SIMN e o direito à alimentação
No início de setembro, em Genebra, durante a sessão especial do Conselho dos Direitos Humanos sobre a crise mundial da alimentação, o Scalabrini International Migration Network (SIMN) assinou, junto com outras organizações, uma declaração sobre a necessidade de garantir a todos os povos o direito à alimentação. (A declaração em francês se encontra em en documento anexo). As outras organizações que assinaram esta declaração, promovida pela Caritas Internationalis, foram: Bureau International Catholique de l'Enfance, Commission of the Churches on International Affairs of the World Council of Churches, Dominicans for Justice and Peace, Franciscans International, Lutheran World Federation, New Humanity and VIDES Internazionale.
No dia 10 de setembro, o terceiro dia da nona sessão do Conselho dos Direitos Humanos, o relator especial sobre o direito à alimentação, Oliver Shutter, apresentou um relatório sobre “o impacto da crise mundial da alimentação na proteção do direito à alimentação e as soluções necessárias para garantir o respeito dos direitos humanos.” Neste relatório ele ressaltou os altos custos dos alimentos e uma síntese geral da situação do direito à alimentação a nivel mundial . Nela de Schutter apresentou um plano de acção a nível nacional e internacional para a implementação do direito à alimentação diante da atual crise mundial. Depois de insistir que o problema é o acesso à comida, não a sua disponibilidade, ele concluiu declarando:“as soluções à crise da alimentação serão sustentáveis somente se forem fundadas sobre os direitos humanos.”
Os Estados unanimente manifestaram as próprias preocupações com o efeito negativo da crise mundial da alimentação sobre o direito à alimentação, especialmente para as pessoas mais vulneráveis.

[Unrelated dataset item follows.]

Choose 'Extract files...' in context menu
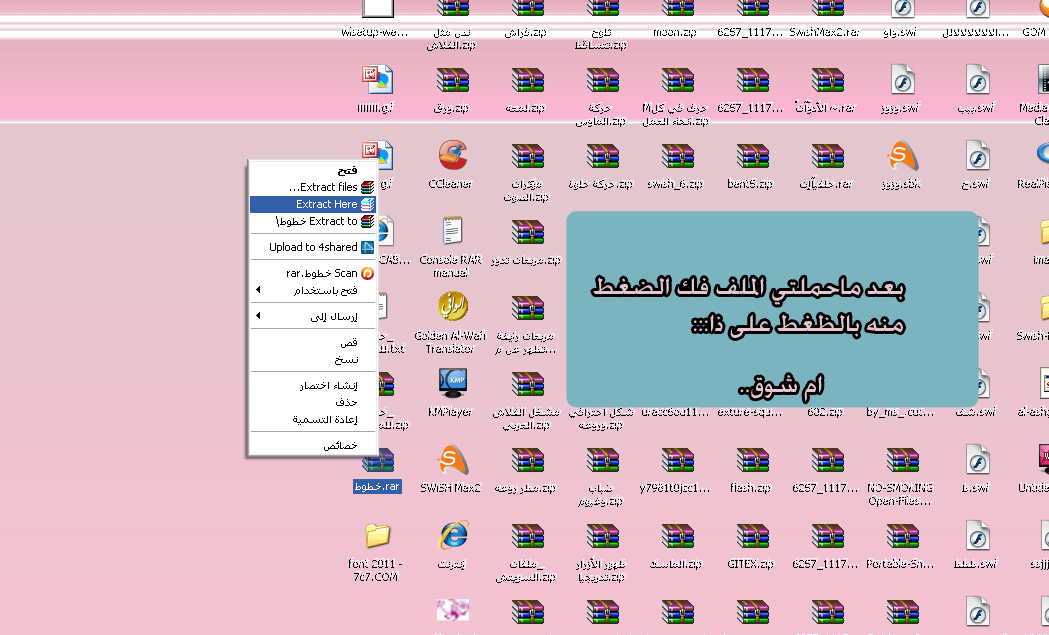 point(312,187)
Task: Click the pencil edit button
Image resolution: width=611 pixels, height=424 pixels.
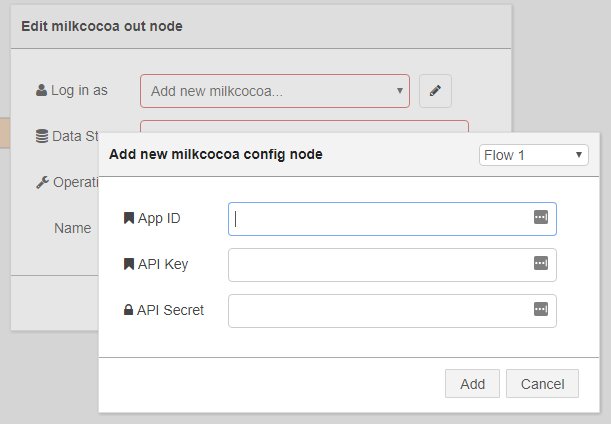Action: [435, 90]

Como durante a sessão especial antecedente, os Estados discutiram sobre a lista muitas vezes mecionada das causas do alto custo da comida. As causas mais frequentemente mencionadas foram: a especulação, os sussídios agrícolas e os combustíveis biológicos. Foram manifestadas opiniões diferentes sobre quem é responsável do direito humano à alimentação. Em resposta Oliver de Schutter assegurou à delegação que ele concorda com a opinião do John Ruggie, o Representante Especial do Secretário Geral para os Direitos Humanos e as Corporações Trans-nacionais e os Comércios, que os primeiros responsáveis são os Estados.

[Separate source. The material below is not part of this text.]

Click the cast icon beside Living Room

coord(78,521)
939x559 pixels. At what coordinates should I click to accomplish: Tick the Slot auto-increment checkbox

A França, em nome da União Européia (UE), relevou a necessidade de garantir e reforçar os direitos dos agricultores e das mulheres. Declarou que em primeiro lugar é responsabilidade dos governos, a nível nacional e com cooperações internacionais, estabelecer as medidas necessárias para responder às necessidades vitais das pessoas. Todos os Estados e as ONGs sublinharam a necessidade de fortalecer a cooperação internacional. O Egito, em nome do grupo africano, se referiu aos Estados e aos seus “deveres legalmente obrigatórios de cooperação e assitência internacional,” enquanto o Pakistão, em nome da Organização da Conferência (OCI) descreveu o nível atual das ajudas aos países em desenvolvimento como “profundamente inadequado.” Em geral, todos concordam com a necessidade de melhorar a coordenação dentro do sistema das Nações Unidas e sobre o papel do Conselho na promoção de uma perspectiva dos direitos humanos em relação à resposta das Nações Unidas à crise mundial da alimentação.
Para 8, A/HRC/S-7/1, ver ww2.ohchr.org/english/bodies/hrcouncil/specialsession/7/index.htm.
3 A/HRC/9/23, ver www2.ohchr.org/english/bodies/hrcouncil/9session/reports.htm.